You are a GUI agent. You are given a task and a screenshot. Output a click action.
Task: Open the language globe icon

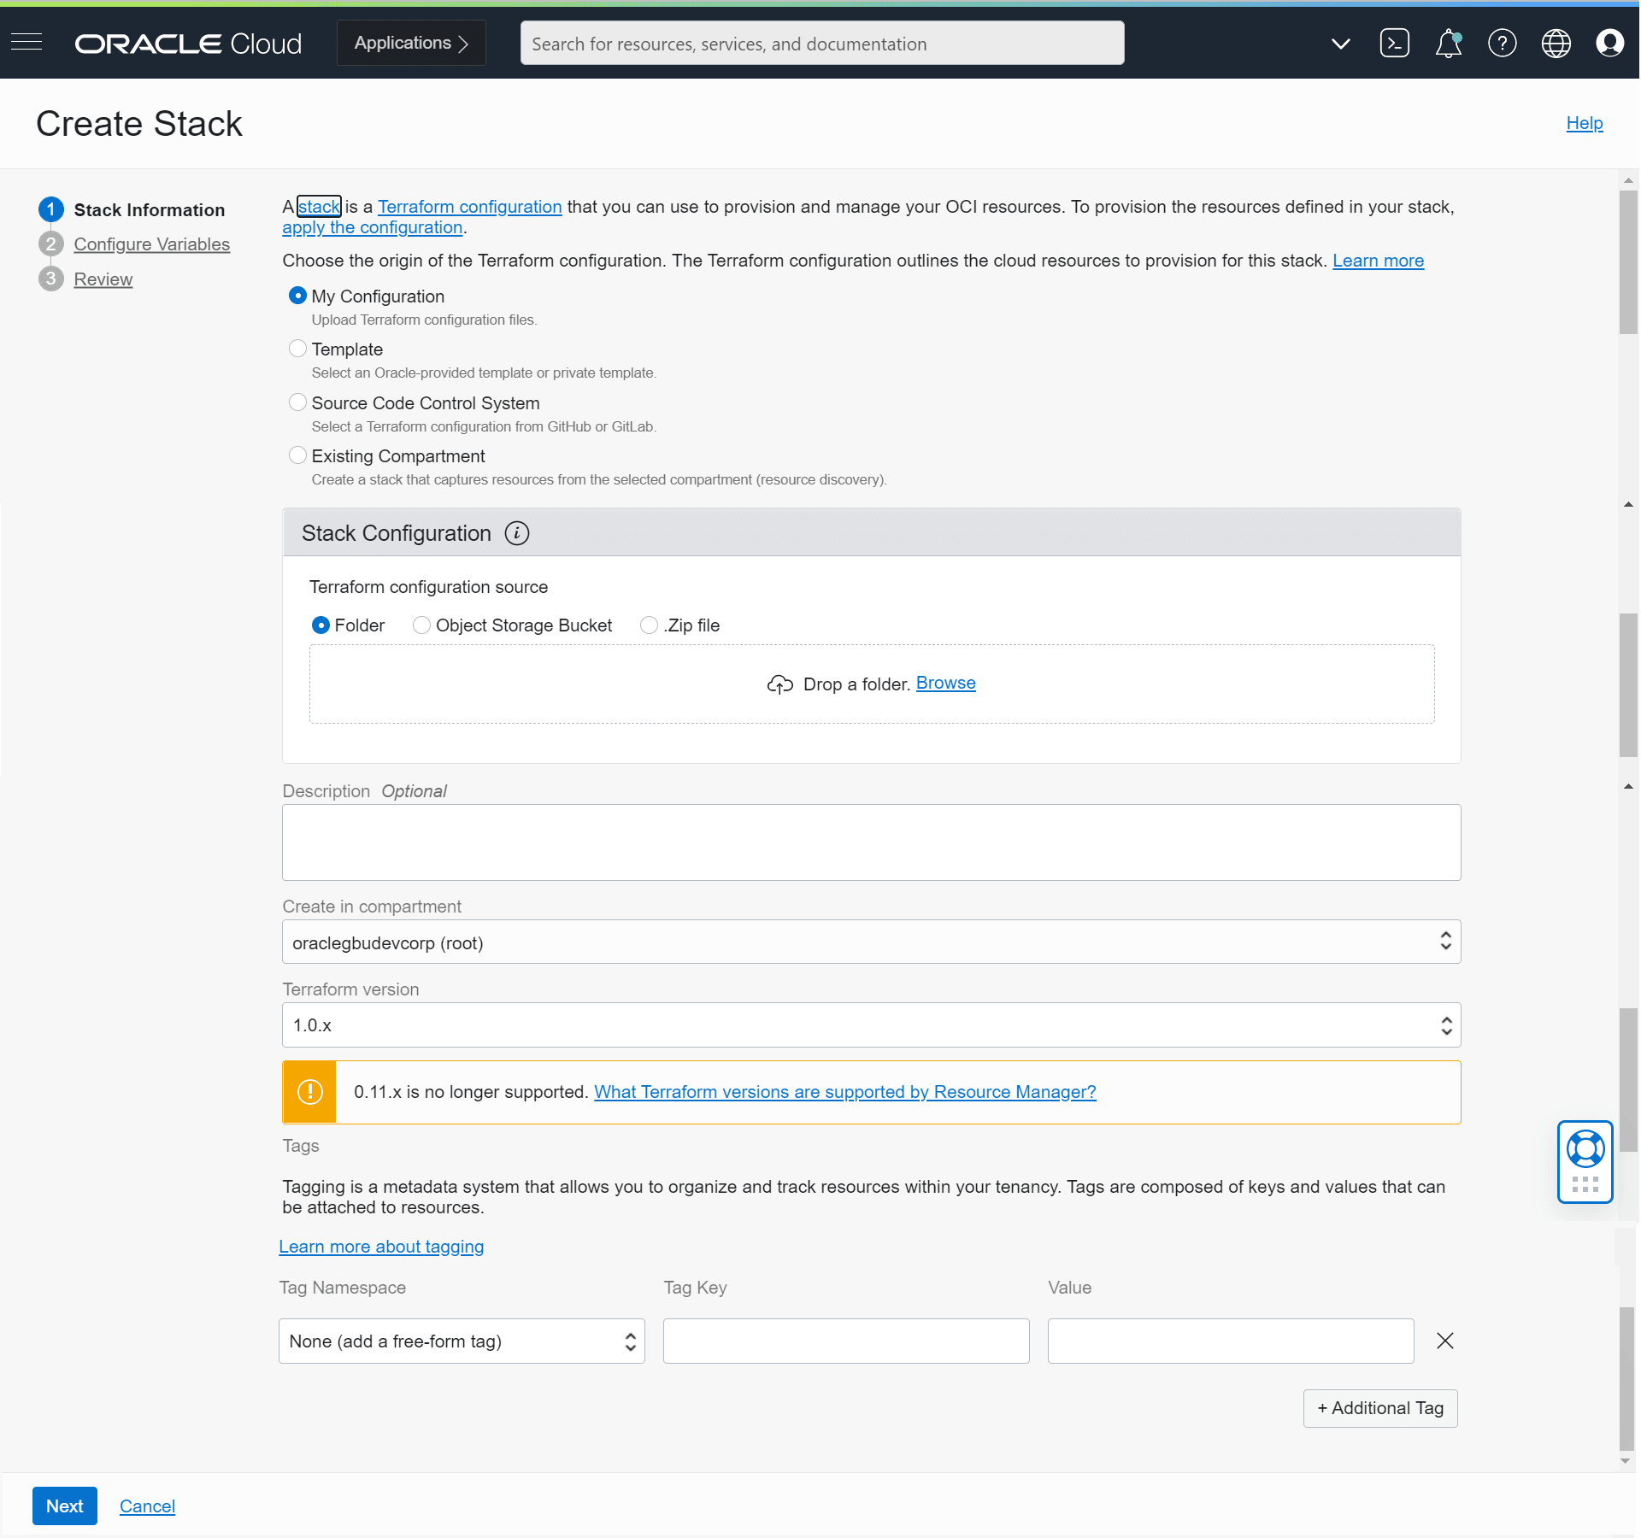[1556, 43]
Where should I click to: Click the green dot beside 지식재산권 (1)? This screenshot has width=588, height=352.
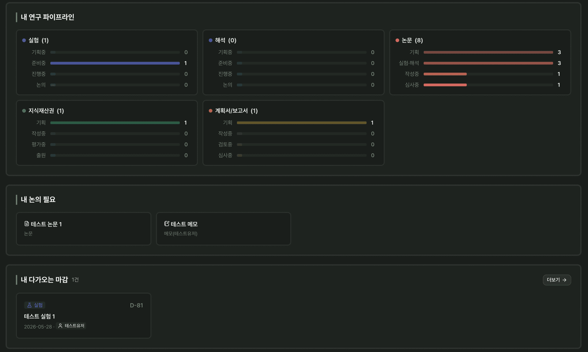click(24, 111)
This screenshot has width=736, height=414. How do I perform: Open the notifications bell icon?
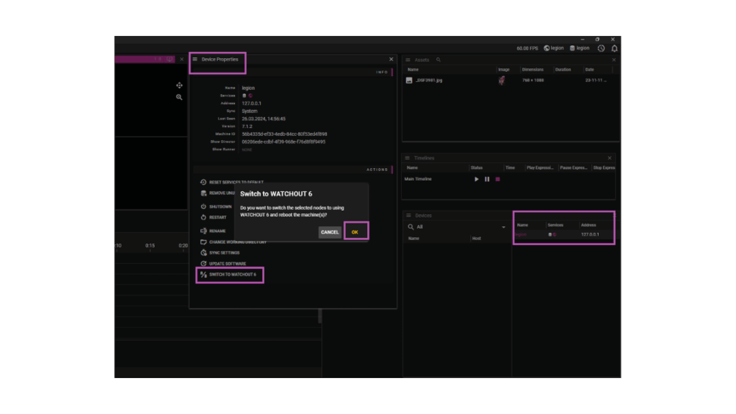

▶ Task
Pictures stay out. Everything else in the listing gets printed exactly.

▶ Reply to the exercise
You are a GUI agent. You are given a task and a screenshot. Output a click action.
Task: Open the language globe icon

[1556, 43]
Where should I click to: Click the green dot beside 지식재산권 (1)? This screenshot has width=588, height=352.
click(24, 111)
This screenshot has width=736, height=414. How do I perform: Open the notifications bell icon?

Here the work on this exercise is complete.